(Stored items from a collection)
• • • •
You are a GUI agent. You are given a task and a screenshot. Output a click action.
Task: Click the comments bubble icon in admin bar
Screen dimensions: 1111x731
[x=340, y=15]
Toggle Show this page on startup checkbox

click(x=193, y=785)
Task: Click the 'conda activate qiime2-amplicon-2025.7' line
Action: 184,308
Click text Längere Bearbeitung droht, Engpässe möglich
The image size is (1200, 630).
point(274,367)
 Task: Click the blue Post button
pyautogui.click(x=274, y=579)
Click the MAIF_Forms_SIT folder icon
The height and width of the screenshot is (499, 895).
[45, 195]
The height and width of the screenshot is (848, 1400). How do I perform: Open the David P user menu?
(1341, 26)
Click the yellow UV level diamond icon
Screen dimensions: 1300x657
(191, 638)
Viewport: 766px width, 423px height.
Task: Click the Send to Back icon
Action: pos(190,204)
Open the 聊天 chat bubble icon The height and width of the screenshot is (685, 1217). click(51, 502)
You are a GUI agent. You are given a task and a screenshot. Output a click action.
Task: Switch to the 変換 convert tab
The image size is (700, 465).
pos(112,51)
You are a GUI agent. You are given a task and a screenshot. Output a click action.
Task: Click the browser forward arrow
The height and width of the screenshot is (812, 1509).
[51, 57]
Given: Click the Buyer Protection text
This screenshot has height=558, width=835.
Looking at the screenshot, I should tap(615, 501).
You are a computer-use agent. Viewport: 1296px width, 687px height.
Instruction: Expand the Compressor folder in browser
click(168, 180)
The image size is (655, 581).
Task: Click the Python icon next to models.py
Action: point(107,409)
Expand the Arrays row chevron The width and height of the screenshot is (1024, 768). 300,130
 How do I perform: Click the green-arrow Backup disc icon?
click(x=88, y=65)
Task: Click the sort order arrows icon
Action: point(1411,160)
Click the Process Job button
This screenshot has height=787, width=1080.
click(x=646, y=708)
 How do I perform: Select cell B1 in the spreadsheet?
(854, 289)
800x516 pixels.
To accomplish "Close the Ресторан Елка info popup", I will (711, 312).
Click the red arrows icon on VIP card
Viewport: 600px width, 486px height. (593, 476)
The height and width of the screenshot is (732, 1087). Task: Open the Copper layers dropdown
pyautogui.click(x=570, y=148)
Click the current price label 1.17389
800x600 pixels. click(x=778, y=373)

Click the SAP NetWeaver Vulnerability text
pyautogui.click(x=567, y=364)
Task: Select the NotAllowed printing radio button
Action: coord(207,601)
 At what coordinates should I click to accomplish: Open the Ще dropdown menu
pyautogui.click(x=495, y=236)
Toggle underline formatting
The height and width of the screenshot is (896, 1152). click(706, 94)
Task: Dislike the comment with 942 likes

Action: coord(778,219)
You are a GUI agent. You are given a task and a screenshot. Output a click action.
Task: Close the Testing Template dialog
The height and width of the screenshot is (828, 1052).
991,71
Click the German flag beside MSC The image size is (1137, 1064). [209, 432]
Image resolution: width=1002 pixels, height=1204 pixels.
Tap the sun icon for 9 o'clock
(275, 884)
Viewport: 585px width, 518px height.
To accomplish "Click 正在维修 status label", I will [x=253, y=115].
• • • •
> THE PROBLEM
What is the number of lines in the records that contain "bubble"? Answer with it alone.

> OUTPUT BELOW
2